= Data entries =
%%

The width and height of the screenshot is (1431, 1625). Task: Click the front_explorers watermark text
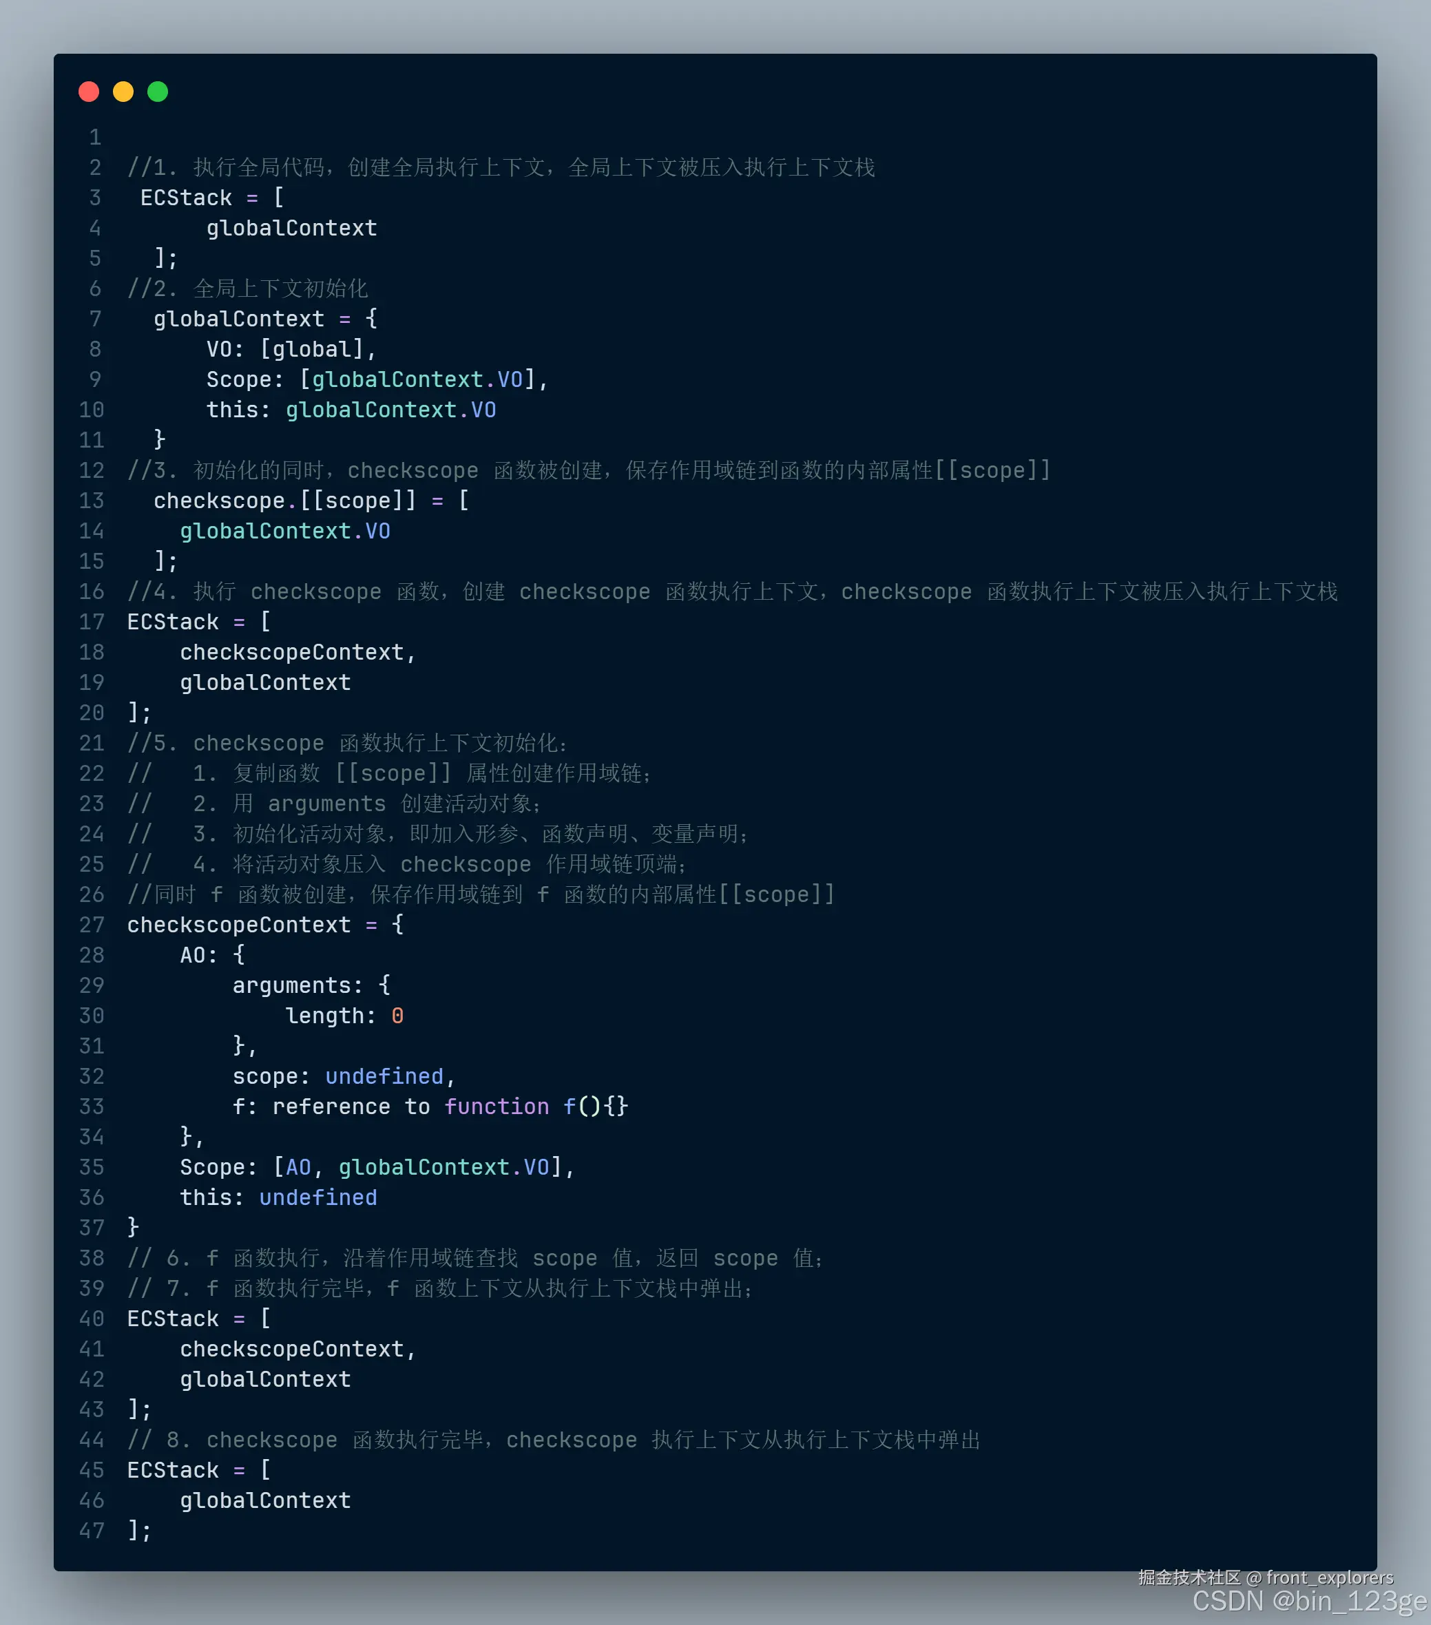[x=1329, y=1577]
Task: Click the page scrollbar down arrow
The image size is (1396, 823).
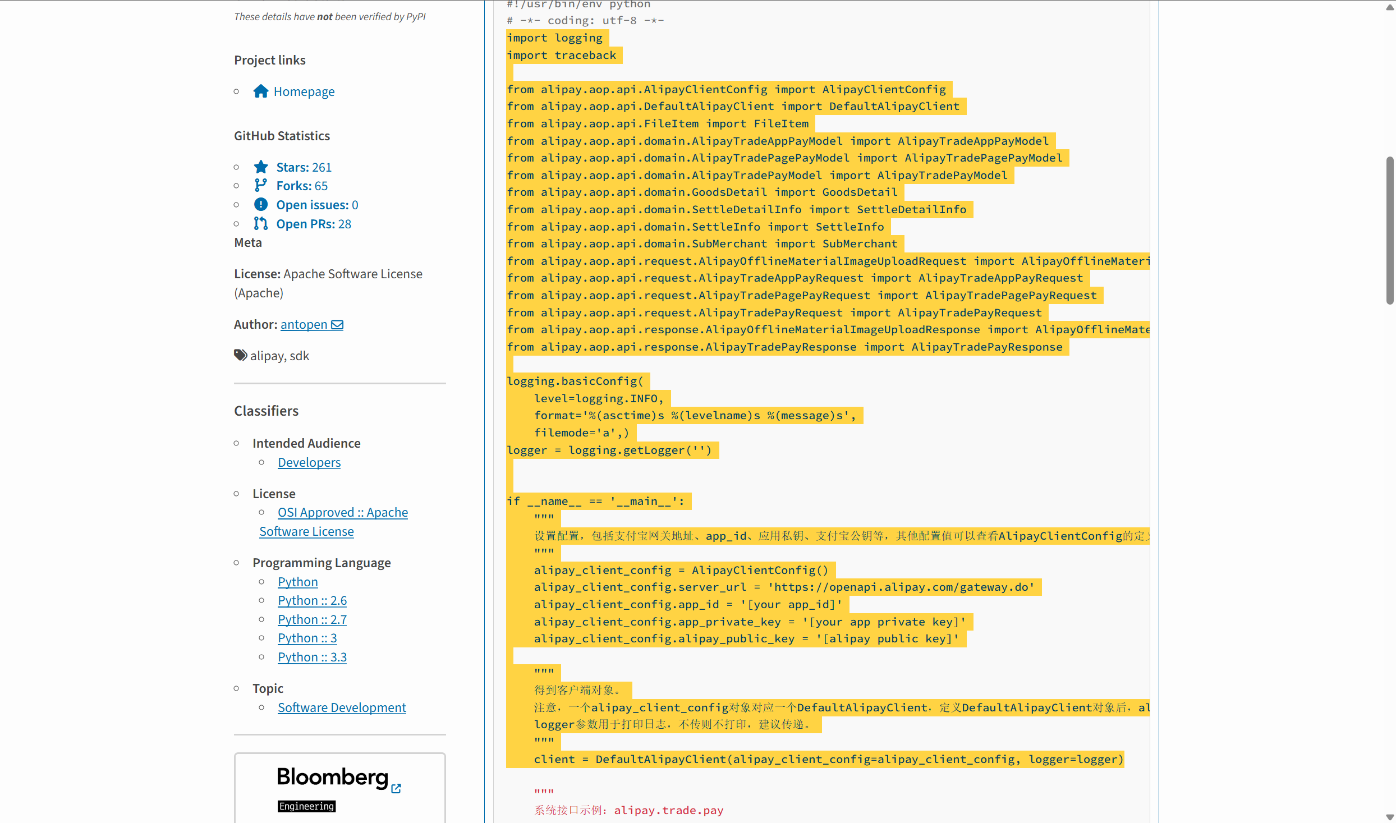Action: tap(1389, 817)
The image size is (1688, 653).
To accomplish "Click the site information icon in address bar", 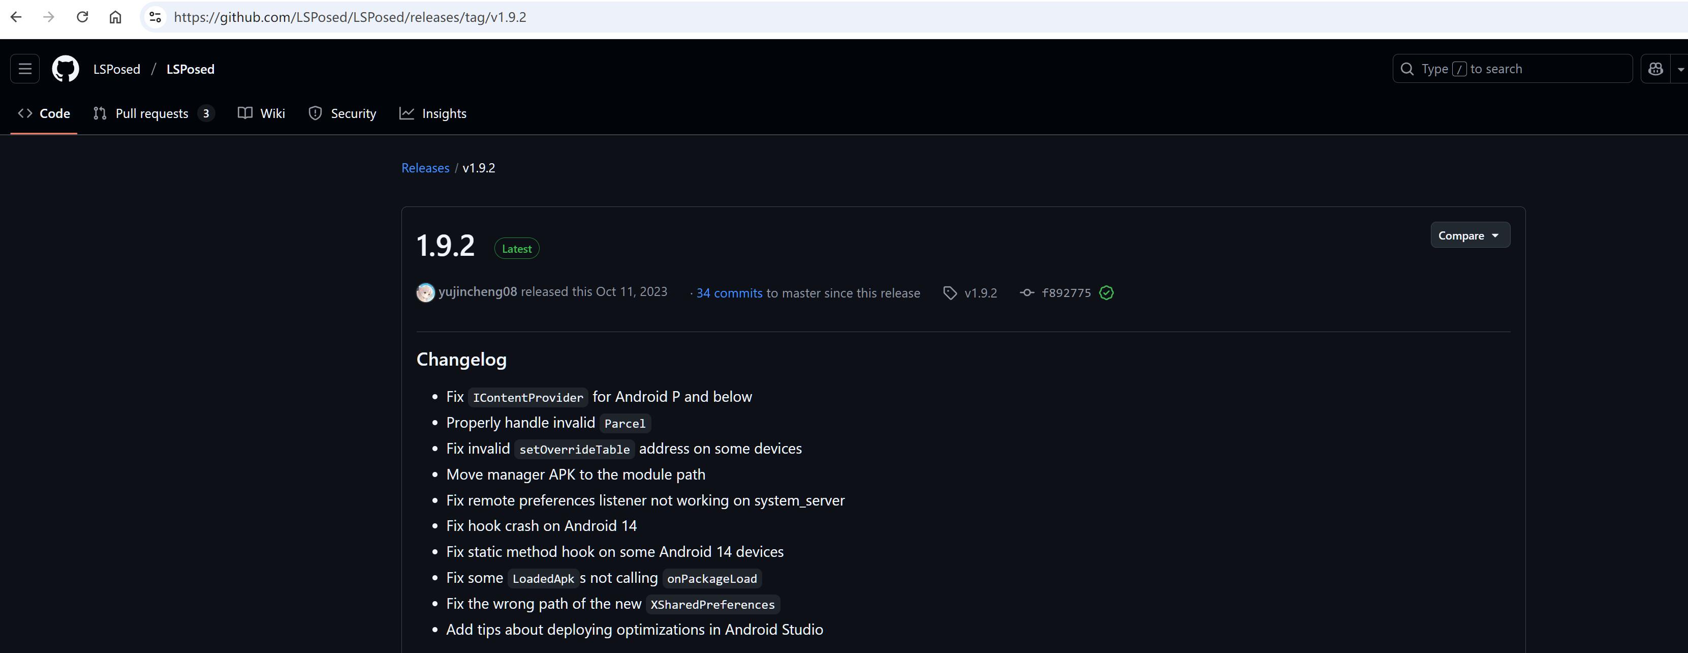I will pos(155,17).
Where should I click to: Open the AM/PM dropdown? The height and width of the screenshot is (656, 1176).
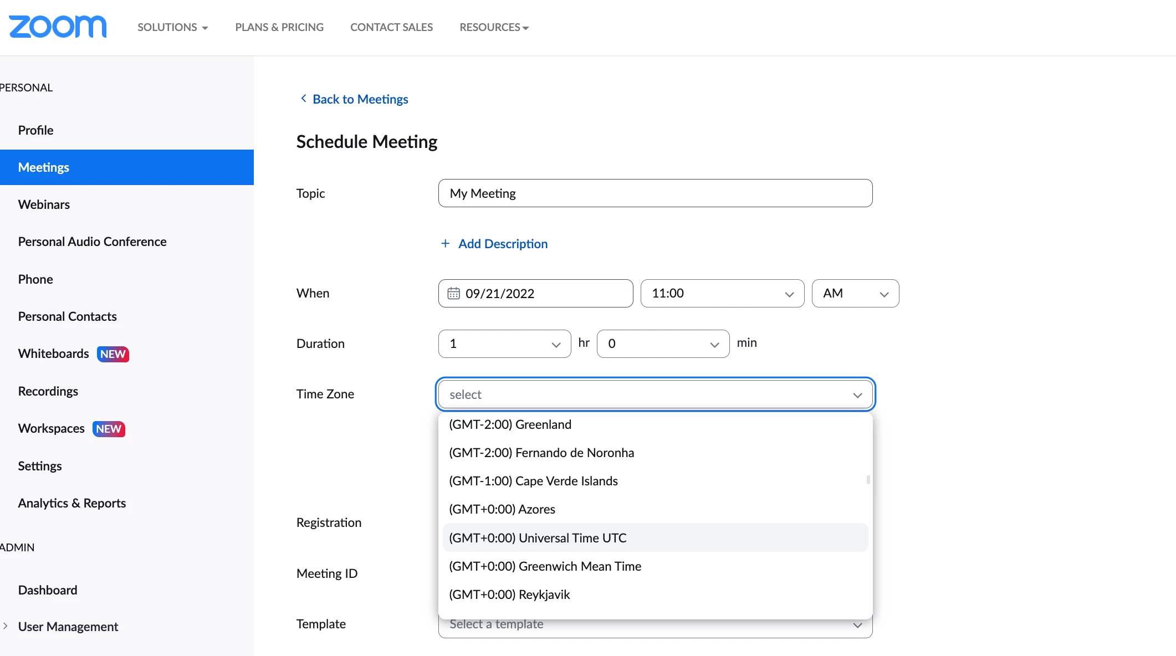[x=855, y=293]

%%

= What the task requires =
Leaving out every picture, copy exactly the lines from the one that contains "Where should I" through the end of the entries above.

= Answer section =
Where should I click to: Open the AM/PM dropdown? The height and width of the screenshot is (656, 1176).
[x=855, y=293]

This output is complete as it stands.